• SOURCE RECORDS:
— Begin —
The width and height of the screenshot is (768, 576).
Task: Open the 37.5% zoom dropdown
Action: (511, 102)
— End —
— Begin —
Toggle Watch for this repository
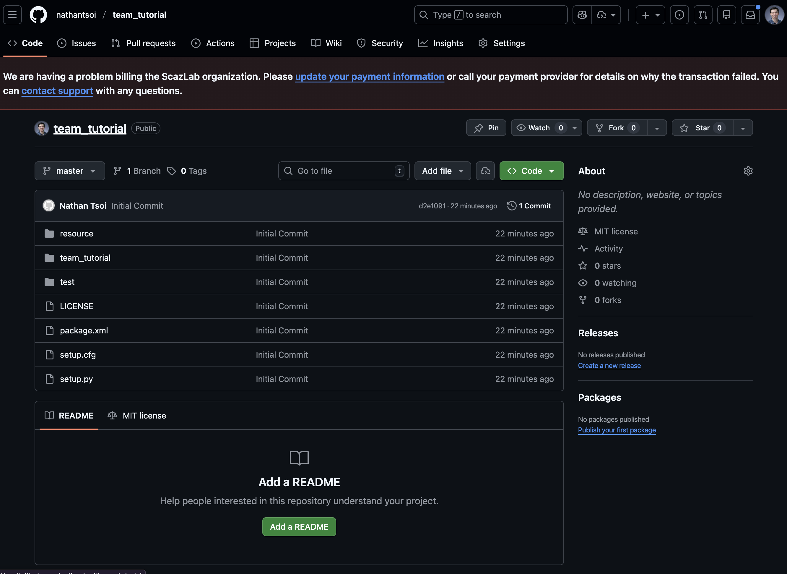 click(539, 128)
— End —
— Begin —
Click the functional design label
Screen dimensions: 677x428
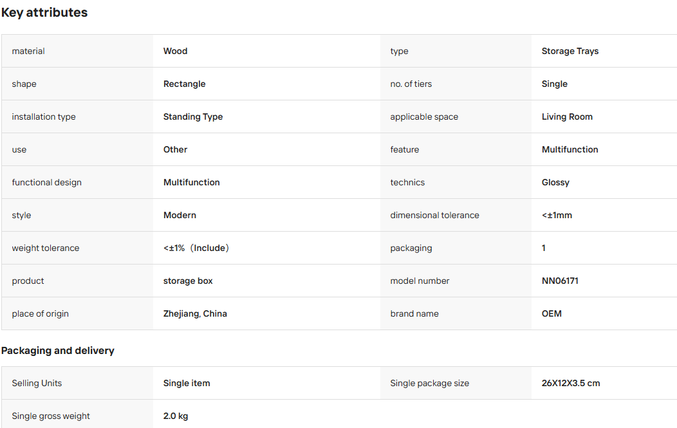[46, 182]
— End —
• REQUIRED TASK:
Quote verbatim the part of the data that opens with the line containing "The width and" and closes with the line containing "Action: (511, 102)", both of these lines included.

• FINISHED TASK:
The width and height of the screenshot is (768, 576).
Task: Open the 37.5% zoom dropdown
Action: (511, 102)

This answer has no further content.